En outre, le président malien et ses collègues, réunis au sein du G5 Sahel semblent avoir demandé en vain le soutien de la communauté internationale. La preuve est que depuis sa création en 2014, le G5 Sahel peine sérieusement à se mettre en place. Tant sur le plan militaire qu’en matière de développement des zones à risque. Tout simplement parce que ceux qui doivent le financer hésitent à le faire. Face à une telle situation, alors que le terrorisme gagne progressivement du terrain, on a envie de dire à tous ces «polémiqueurs» de laisser le président malien discuter avec ses chefs djihadistes.

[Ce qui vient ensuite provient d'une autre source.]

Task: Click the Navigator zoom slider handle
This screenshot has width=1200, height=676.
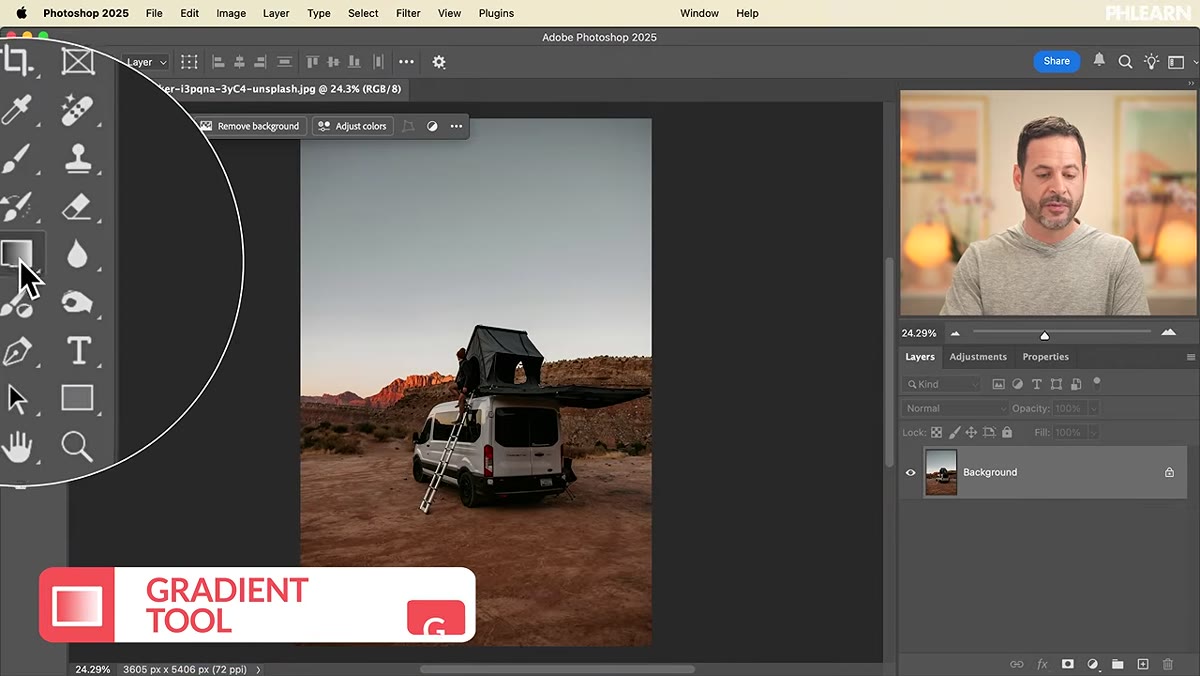Action: point(1044,335)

Il sait ce qu’il veut, il sait où il veut conduire son peuple.

Du reste, depuis qu’il y a eu des velléités de dialogue au Mali, avec la mise en place d’un gouvernement d’ouverture, les portes de la paix sont en train de s’ouvrir lentement, mais certainement pour toujours. Quoi de plus normal pour le président et son gouvernement de poursuivre dans cette dynamique! Que les va-t-en-guerre gardent leurs positions.

Au Burkina Faso, des voix se lèvent de plus en plus pour réclamer la réconciliation nationale. Ce n’est certainement pas pour rien. Car, les uns et les autres ont compris que nous nous sommes lancés dans un combat sans fin si on veut le gagner, uniquement, sur le plan militaire. Que ce soit au Mali, au Burkina et au Niger, le terrorisme à des sources. Il n’est pas né au hasard. Aussi, en recherchant ses sources et en s’y attaquant par tous les moyens, il est plus plausible de lui trouver des solutions. Et cela est d’autant plus vrai que ceux qui attaquent ne sont que nos frères. Donc, ayant des revendications que nous devrions pouvoir, une fois autour d’une table, logiquement satisfaire. Comme quoi, la solution au terrorisme tel qu’il se développe au Sahel ne viendra pas d’ailleurs. Elle se trouve ici, au Mali, au Niger, au Burkina Faso et dans l’ensemble des pays du G5 Sahel. Allons la chercher!